Visual e Ambientação
A direção de arte, inspirada na Belle Époque francesa, combina arquitetura e pintura clássica de forma harmoniosa, resultando num estilo visual deslumbrante e distinto.
Os modelos dos personagens são bem detalhados, cada um com identidade própria. As expressões faciais, especialmente tendo em conta o orçamento do jogo, são competentes e chegam mesmo a dar uma lição a muitas produções de grande escala.
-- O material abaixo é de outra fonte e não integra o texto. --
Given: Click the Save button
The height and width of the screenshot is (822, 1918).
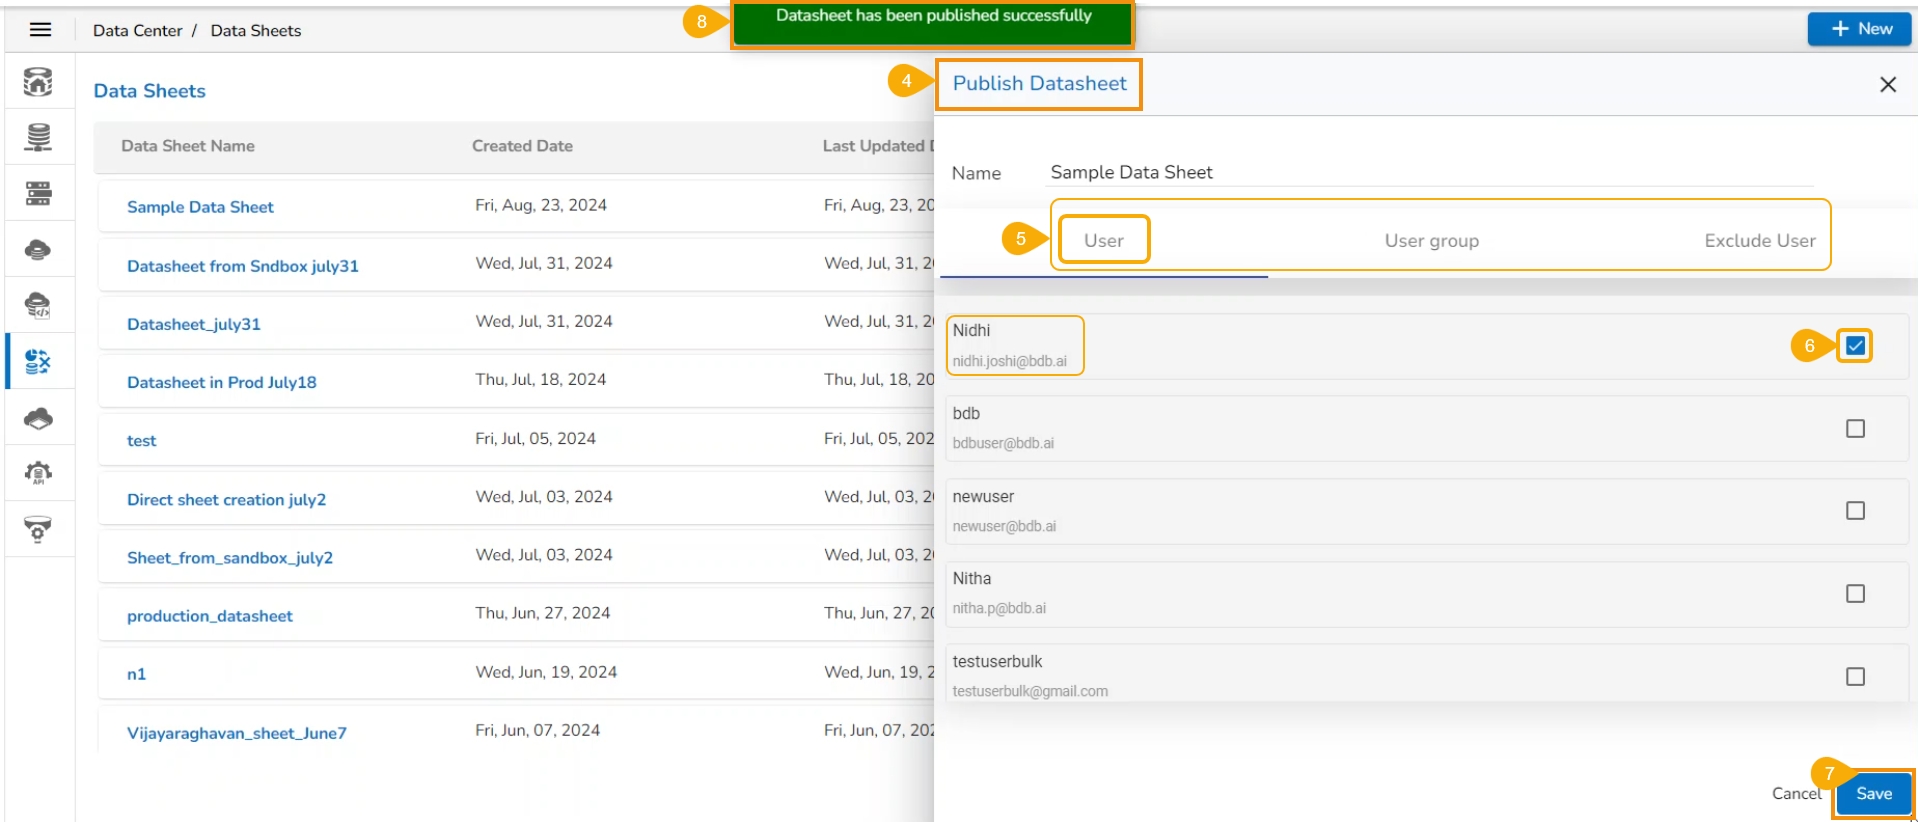Looking at the screenshot, I should (1873, 794).
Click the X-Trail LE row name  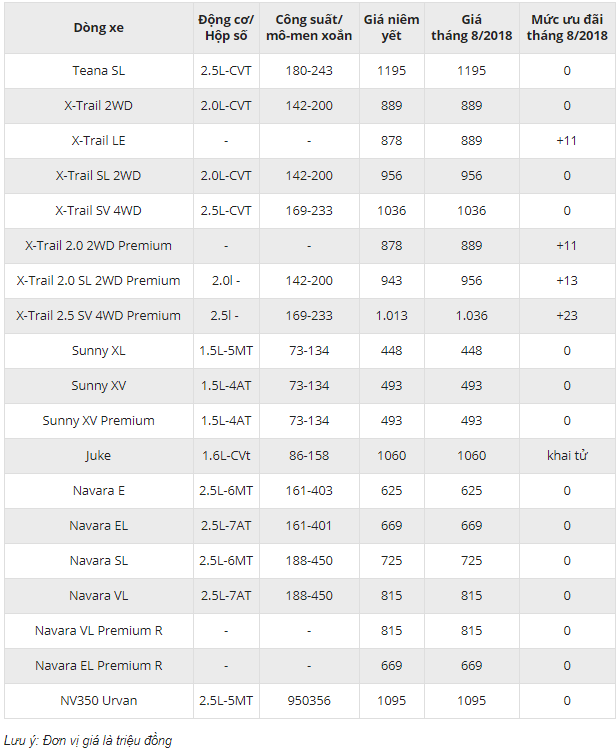click(x=99, y=141)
O mundo de Clair Obscur está repleto de cenários variados e visualmente marcantes. Cada área possui a sua própria paleta de cores, biomas distintos e inimigos característicos. A variedade de inimigos, tanto em termos de design como de abordagem em combate, ajuda a manter a experiência fresca e interessante, evitando a sensação de repetição.
Som e Trilha Sonora
A trilha sonora é, sem dúvida, um dos elementos que mais contribuiu para a minha ligação ao jogo. Cada tema musical acompanha de forma exemplar o tom de cada momento, seja ele tranquilo, melancólico ou intimista.
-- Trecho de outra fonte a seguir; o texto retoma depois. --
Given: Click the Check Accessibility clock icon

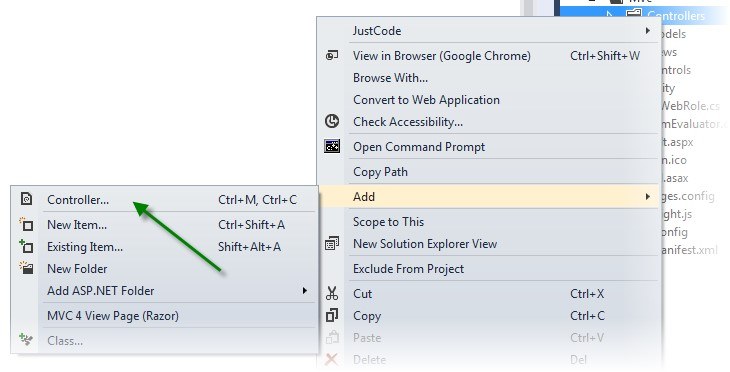Looking at the screenshot, I should pyautogui.click(x=332, y=122).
Muitas faixas surgem de forma subtil durante a exploração e ganham intensidade nos momentos-chave da história, tornando-os verdadeiramente épicos e memoráveis.
A música que mais me marcou foi “Une vie à t’aimer”. Para além de surgir nos momentos mais decisivos da narrativa, transmite um forte sentido de urgência e lembra-nos constantemente o porquê da nossa luta: proteger aqueles que amamos. É uma faixa que reforça a mensagem central do jogo: a vida é curta e deve ser vivida ao lado de quem nos é importante.
A experiência narrativa não seria a mesma sem as excelentes performances dos atores. O elenco entrega interpretações emocionais e convincentes, contribuindo para o impacto cinematográfico do jogo. Destaque para Jennifer English (Maelle), Charlie Cox (Gustave), Ben Starr (Verso) e Andy Serkis (Renoir).
Considerações Finais
Clair Obscur: Expedition 33 destaca-se pelo seu combate por turnos dinâmico, sendo uma excelente porta de entrada para jogadores que, tal como eu, não eram particularmente fãs deste tipo de jogabilidade.
A sua história emocionante, cheia de reviravoltas, aliada a personagens cativantes e bem construídos, prende-nos do início ao fim. A direção de arte é soberba e a trilha sonora é memorável, elevando ainda mais o impacto emocional da experiência.
No seu todo, Clair Obscur: Expedition 33 é um jogo completo e surpreendente. Para mim, foi a grande surpresa de 2025 e acabou por conquistar, merecidamente, o prémio de Jogo do Ano.